Death does not exist in a timeless, spaceless world. In the end, even Einstein admitted, “Now Besso” (an old friend) “has departed from this strange world a little ahead of me. That means nothing. People like us…know that the distinction between past, present, and future is only a stubbornly persistent illusion.” Immortality doesn’t mean a perpetual existence in time without end, but rather resides outside of time altogether.
What would it mean to fully embrace biocentrism and the perspective on reality that “Observer” advances? More than just arcane physics, biocentrism has deep metaphysical implications.
At the most fundamental level, biocentrism provides a picture of a living, conscious universe, rather than a mechanical, clockwork cosmos. The empty void of outer space is re-envisioned as teeming with life and mind.
Consciousness becomes universal and interconnected through space and time. As Dr. Lanza describes, this promotes a sense of oneness and diminishes feelings of separation and loneliness. Death also loses its finality — while bodies perish, consciousness persists.

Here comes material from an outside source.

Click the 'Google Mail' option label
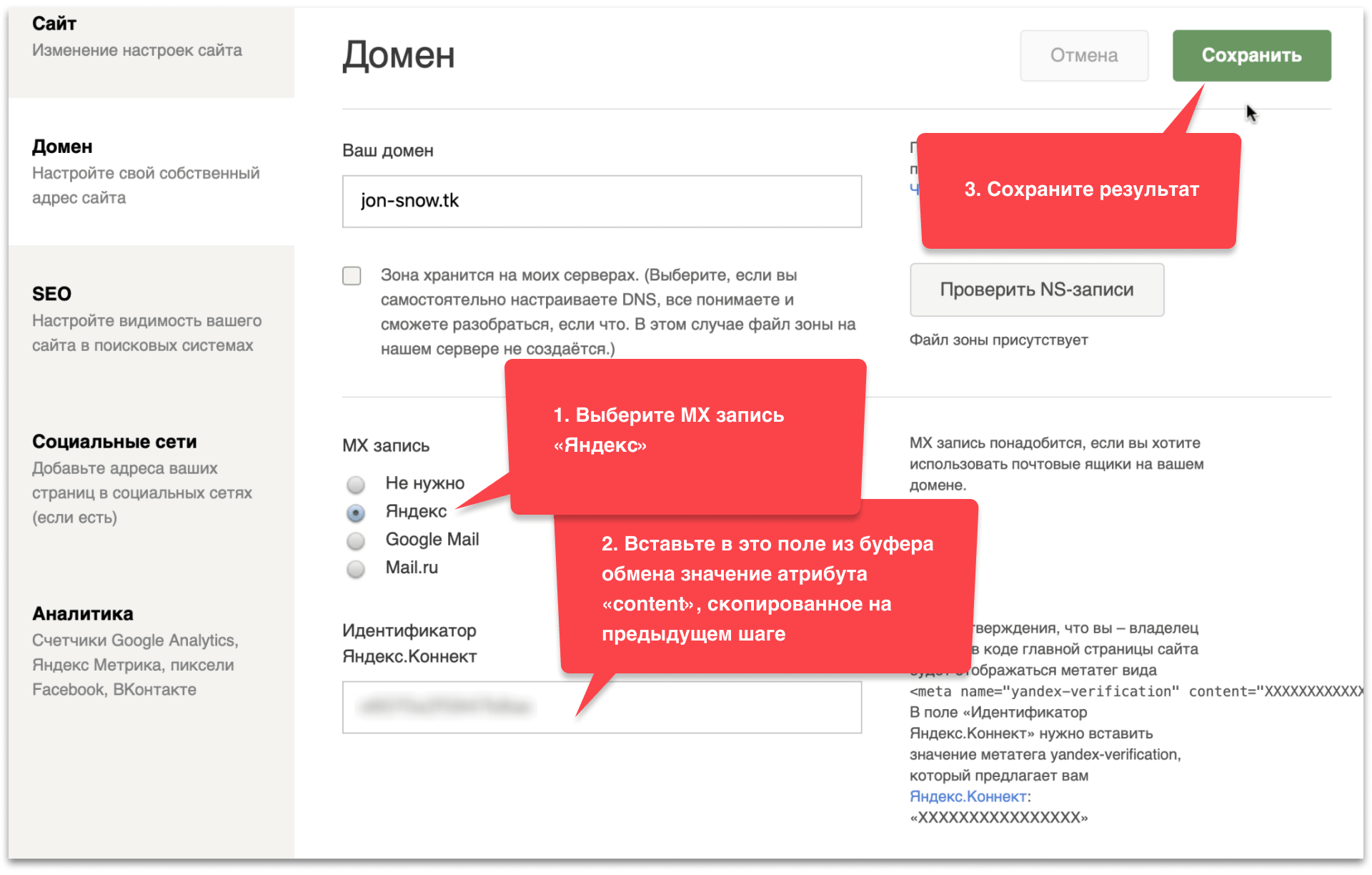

Biocentrism opens up intriguing possibilities like backward time travel by unshackling us from the typical limitations of spacetime. If time is merely a construct of the mind, maneuvering through it must not be constrained to one direction.
Above all, biocentrism aligns science and spirituality to allow both to co-exist on equal footing. “Observer” and its fictional world show that science can be a bridge to profound meaning, rather than a rigid materialist dogma.
Reexamining reality through the lens of biocentrism leads to a paradigm shift in our understanding of existence. Although counterintuitive, the theory rests on solid science from fields like quantum mechanics and biology.
As “Observer” playfully imagines, manipulating the workings of consciousness could allow us to access entirely new dimensions. We must be open to radical new perspectives.